(Stored records)
□ □ □ □

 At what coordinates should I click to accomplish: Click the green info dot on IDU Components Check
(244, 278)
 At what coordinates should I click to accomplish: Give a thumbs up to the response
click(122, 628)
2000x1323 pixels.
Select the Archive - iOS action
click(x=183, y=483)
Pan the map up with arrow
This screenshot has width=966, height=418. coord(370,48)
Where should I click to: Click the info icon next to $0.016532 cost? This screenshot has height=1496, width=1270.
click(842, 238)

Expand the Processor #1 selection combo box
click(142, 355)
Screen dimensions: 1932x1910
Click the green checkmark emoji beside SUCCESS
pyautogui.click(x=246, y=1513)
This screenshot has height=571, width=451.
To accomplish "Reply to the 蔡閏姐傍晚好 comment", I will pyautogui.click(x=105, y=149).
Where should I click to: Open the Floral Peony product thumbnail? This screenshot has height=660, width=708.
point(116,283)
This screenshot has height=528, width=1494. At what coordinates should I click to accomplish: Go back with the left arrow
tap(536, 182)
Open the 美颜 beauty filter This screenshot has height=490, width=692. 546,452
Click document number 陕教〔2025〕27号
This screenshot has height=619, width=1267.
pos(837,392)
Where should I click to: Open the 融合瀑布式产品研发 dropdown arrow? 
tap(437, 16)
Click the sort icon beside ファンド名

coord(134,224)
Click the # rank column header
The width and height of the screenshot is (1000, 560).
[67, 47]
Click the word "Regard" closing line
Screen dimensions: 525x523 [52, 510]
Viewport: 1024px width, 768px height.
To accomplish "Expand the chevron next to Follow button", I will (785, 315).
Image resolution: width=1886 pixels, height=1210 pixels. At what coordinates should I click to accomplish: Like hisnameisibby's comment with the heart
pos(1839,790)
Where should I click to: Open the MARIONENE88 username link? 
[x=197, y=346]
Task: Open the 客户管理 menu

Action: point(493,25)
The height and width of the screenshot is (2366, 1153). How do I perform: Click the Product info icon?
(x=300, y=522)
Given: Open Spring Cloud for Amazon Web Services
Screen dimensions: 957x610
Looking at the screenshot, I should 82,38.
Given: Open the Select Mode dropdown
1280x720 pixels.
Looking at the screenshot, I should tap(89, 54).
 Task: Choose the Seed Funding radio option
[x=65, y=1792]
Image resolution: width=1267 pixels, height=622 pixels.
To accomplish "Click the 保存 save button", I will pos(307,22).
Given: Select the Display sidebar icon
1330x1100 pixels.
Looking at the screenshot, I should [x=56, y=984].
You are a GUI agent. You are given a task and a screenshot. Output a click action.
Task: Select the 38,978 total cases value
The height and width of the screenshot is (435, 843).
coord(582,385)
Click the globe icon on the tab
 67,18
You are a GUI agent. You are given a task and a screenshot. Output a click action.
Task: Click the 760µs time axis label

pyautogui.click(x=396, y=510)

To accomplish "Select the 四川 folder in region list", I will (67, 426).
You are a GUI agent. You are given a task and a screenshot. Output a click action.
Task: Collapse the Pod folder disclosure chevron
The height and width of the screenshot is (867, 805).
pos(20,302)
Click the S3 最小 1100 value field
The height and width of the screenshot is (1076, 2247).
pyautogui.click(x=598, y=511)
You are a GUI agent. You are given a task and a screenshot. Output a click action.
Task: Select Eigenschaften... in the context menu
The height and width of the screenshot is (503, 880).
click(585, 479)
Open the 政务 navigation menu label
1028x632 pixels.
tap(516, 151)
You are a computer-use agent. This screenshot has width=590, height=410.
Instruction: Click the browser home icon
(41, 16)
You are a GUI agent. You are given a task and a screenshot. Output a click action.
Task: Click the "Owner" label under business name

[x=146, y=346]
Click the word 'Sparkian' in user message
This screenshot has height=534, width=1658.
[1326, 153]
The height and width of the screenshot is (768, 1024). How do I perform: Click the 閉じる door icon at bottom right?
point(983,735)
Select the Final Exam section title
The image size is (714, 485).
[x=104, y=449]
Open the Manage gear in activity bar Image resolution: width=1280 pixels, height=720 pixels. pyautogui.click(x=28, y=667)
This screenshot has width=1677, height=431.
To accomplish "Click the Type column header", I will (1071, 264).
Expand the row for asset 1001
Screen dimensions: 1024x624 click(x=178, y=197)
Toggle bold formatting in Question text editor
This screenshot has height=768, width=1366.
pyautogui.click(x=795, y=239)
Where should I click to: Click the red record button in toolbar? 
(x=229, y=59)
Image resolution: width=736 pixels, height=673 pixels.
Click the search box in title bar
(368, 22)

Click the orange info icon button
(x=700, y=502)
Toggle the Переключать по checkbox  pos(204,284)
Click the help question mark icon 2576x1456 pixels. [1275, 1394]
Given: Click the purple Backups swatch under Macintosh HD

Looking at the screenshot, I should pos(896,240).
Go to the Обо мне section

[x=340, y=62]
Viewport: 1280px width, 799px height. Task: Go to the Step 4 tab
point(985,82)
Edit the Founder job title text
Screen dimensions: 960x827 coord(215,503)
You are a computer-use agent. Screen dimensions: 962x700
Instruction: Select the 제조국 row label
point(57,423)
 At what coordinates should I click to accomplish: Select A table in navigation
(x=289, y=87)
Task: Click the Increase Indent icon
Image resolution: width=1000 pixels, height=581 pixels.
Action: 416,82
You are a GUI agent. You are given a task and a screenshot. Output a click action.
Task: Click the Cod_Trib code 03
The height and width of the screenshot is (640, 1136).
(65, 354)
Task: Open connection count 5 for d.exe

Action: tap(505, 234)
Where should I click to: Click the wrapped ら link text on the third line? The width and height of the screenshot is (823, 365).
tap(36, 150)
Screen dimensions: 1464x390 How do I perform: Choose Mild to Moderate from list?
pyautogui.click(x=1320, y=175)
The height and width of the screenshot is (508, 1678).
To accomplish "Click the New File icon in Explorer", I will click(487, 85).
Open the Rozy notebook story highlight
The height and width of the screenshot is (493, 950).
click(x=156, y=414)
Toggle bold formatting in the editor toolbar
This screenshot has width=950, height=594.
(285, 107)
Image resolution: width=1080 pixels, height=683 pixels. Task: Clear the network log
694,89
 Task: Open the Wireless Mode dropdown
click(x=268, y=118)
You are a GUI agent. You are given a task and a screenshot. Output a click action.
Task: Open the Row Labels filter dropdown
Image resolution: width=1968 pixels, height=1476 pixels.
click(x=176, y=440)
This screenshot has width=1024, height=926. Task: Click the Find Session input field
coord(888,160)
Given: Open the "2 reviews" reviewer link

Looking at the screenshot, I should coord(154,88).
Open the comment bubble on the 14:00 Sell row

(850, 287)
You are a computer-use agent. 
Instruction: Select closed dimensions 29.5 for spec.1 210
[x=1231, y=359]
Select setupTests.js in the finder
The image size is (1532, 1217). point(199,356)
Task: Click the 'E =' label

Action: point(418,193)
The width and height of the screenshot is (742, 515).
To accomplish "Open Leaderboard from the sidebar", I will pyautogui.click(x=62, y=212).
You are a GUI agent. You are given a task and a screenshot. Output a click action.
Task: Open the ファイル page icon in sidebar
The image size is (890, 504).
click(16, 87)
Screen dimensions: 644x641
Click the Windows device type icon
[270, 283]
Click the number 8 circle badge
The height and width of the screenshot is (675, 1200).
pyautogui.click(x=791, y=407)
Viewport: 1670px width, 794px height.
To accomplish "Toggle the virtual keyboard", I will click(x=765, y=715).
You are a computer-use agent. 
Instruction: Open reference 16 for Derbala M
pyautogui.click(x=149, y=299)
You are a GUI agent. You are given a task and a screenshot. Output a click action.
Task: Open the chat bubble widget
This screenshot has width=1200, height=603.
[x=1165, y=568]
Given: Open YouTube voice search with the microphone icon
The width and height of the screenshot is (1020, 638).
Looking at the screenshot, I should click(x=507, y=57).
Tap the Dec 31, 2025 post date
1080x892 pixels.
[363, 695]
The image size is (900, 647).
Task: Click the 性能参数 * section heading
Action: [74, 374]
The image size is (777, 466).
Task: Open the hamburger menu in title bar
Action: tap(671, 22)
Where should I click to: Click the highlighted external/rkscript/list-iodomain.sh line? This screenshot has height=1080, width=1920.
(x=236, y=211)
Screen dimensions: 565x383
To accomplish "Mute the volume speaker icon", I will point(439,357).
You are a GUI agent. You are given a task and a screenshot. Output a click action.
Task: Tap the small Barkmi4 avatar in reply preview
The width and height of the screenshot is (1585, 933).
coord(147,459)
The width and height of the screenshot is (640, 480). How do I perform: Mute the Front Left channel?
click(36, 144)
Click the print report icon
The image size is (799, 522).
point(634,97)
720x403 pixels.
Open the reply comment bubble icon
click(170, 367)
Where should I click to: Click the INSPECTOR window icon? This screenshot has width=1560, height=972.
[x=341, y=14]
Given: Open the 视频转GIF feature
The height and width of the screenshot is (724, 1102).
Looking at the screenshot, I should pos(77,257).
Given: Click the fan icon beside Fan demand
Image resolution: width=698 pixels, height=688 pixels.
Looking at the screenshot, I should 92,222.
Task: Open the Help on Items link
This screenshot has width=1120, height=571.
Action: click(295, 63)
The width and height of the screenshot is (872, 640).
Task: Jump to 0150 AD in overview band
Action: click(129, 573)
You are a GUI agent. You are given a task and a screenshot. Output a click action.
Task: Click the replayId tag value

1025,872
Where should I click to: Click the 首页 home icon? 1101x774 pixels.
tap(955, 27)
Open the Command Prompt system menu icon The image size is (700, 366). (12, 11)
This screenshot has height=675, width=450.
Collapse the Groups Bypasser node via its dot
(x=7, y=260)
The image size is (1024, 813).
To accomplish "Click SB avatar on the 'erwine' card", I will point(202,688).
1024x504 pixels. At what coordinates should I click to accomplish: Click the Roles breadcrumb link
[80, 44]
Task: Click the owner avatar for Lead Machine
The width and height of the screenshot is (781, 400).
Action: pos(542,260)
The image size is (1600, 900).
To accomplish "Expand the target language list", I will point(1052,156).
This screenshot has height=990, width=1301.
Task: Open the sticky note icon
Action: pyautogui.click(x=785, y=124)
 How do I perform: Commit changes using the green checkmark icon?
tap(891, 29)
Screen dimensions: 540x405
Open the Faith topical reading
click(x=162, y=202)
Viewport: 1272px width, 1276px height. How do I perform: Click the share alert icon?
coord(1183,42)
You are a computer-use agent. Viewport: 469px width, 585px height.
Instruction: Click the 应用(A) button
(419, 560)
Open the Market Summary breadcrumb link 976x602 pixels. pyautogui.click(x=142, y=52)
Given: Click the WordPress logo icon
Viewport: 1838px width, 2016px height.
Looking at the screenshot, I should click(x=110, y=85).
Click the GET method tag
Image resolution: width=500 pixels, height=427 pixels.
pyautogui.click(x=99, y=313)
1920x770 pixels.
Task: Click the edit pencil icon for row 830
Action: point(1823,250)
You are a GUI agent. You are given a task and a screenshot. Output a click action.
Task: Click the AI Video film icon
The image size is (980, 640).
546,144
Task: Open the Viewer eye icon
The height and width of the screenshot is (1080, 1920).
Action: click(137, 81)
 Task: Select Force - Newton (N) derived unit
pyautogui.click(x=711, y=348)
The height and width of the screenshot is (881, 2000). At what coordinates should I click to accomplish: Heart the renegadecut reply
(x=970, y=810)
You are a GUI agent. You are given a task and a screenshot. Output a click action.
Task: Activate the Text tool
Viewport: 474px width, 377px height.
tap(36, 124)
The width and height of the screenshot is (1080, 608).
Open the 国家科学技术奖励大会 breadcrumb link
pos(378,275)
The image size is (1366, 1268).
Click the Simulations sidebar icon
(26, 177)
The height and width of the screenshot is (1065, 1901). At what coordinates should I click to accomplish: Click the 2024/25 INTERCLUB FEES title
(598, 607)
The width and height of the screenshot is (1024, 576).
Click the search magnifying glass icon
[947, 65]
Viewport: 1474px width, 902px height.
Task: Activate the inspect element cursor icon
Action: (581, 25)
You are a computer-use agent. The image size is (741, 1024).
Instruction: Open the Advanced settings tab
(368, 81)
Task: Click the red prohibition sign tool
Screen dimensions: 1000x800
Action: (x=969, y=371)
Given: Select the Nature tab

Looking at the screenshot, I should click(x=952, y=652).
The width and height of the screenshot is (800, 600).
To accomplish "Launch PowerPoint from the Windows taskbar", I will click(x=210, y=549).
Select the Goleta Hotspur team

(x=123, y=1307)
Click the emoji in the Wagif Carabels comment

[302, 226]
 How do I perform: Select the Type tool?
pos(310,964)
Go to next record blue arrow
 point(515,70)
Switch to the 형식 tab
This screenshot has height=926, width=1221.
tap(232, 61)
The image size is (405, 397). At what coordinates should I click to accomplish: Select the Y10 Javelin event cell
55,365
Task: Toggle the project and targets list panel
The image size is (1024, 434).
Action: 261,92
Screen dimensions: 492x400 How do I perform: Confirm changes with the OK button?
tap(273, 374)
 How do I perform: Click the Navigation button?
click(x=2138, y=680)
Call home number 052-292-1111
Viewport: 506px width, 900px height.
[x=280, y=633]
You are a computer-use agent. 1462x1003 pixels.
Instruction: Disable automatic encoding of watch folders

□ □ □ □

Copy the data verbatim, from the line containing "At what coordinates should I click to accomplish: Give" down to the line containing "click(142, 355)", including both of those lines.

» **Result**:
 At what coordinates should I click to accomplish: Give a thumbs up to the response
click(122, 628)
2000x1323 pixels.
Select the Archive - iOS action
click(x=183, y=483)
Pan the map up with arrow
This screenshot has width=966, height=418. coord(370,48)
Where should I click to: Click the info icon next to $0.016532 cost? This screenshot has height=1496, width=1270.
click(842, 238)

Expand the Processor #1 selection combo box
click(142, 355)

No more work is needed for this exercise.